### Data listing
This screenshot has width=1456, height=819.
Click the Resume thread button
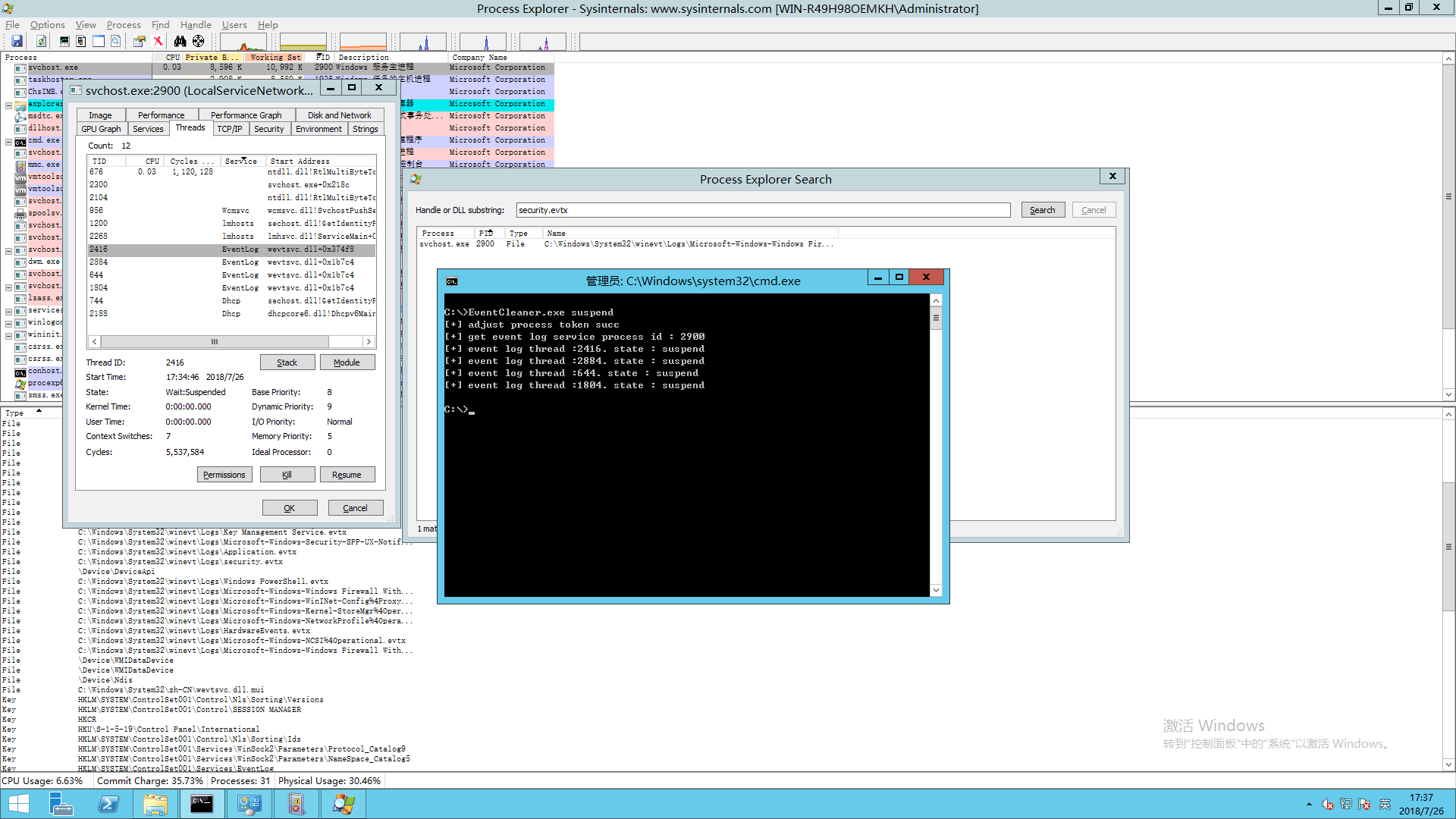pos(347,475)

--

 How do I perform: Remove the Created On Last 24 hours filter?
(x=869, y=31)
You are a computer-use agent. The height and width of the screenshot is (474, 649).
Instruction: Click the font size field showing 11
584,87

...

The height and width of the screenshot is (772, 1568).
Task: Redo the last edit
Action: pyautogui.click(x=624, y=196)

### What the exercise asks
Pull out the lines from the one containing "The height and width of the screenshot is (772, 1568)." through the one containing "Action: pyautogui.click(x=624, y=196)", both included, and copy them without any change.

### Task solution
The height and width of the screenshot is (772, 1568).
Task: Redo the last edit
Action: pyautogui.click(x=624, y=196)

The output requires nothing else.